Although the draft hasn't occurred since 1973, "With only few exceptions, the registration requirement applies to all male U.S. citizens and male immigrants residing in the United States who are 18 through 25 years of age," states the government notice on the Selective Service. The law states that all U.S male citizens must register within 30 days of their 18th birthday.

Since Defense Secretary Ash Carter lifted gender-bans earlier this year, women are able to serve in front-line combat positions, and the issue of whether they must register for the Selective Service was before Congress. Rep. Duncan Hunter (R-CA) introduced legislation in the U.S. House that would require women to register. After passing in the Armed Services Committee, the issue was just voted down by the House.

Colonel Michael Matthews of the United State Army, released a strategy research project entitled, "Pinnacle: The Army's Effort to Reform its Accession Process." A member of the 2011 class from the masters program at U.S. Army War College in Pennsylvania, Matthews outlines the changes that army recruiters have been adopting in response to challenges to reach recruiting goals.

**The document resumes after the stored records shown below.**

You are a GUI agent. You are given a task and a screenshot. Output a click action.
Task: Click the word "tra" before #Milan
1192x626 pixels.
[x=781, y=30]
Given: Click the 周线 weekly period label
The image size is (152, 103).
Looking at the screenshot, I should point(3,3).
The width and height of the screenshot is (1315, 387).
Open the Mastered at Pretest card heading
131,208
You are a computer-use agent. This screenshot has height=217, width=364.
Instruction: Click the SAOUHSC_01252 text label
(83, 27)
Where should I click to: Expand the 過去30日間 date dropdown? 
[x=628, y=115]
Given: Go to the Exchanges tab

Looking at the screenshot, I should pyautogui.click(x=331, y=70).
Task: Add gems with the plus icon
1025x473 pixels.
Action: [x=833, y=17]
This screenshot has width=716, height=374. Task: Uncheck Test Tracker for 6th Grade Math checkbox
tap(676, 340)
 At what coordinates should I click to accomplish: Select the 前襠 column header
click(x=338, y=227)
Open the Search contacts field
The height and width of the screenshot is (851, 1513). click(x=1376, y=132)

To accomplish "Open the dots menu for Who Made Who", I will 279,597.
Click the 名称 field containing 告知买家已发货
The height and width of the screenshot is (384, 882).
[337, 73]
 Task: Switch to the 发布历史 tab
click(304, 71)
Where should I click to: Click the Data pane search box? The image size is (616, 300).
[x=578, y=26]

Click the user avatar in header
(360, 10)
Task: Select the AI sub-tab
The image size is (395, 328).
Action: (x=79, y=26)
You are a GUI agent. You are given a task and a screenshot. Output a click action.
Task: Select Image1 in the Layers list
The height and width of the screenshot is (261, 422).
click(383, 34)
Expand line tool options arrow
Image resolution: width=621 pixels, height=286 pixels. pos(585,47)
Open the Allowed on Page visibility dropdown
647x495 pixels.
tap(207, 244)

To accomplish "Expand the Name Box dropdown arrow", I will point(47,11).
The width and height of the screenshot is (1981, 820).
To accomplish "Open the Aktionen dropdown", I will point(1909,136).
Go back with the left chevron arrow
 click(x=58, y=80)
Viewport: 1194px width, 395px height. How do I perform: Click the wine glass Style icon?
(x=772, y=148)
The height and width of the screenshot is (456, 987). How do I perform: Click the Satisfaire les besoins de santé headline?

"In 2005, after several years of war," Matthews wrote, "the Army, as well as several other services, failed to meet their recruiting goals by over 9,000 soldiers. Not since 1979, had USAREC (United States Army Recruiting Command) failed to meet its mission… USAREC found itself faced with a new external environment. Never before in the history of the all-volunteer force had USAREC been asked to recruit during a period of persistent conflict. Casualties from Iraq were increasing at a dramatic pace and pessimistic reports from the field were constantly in the news."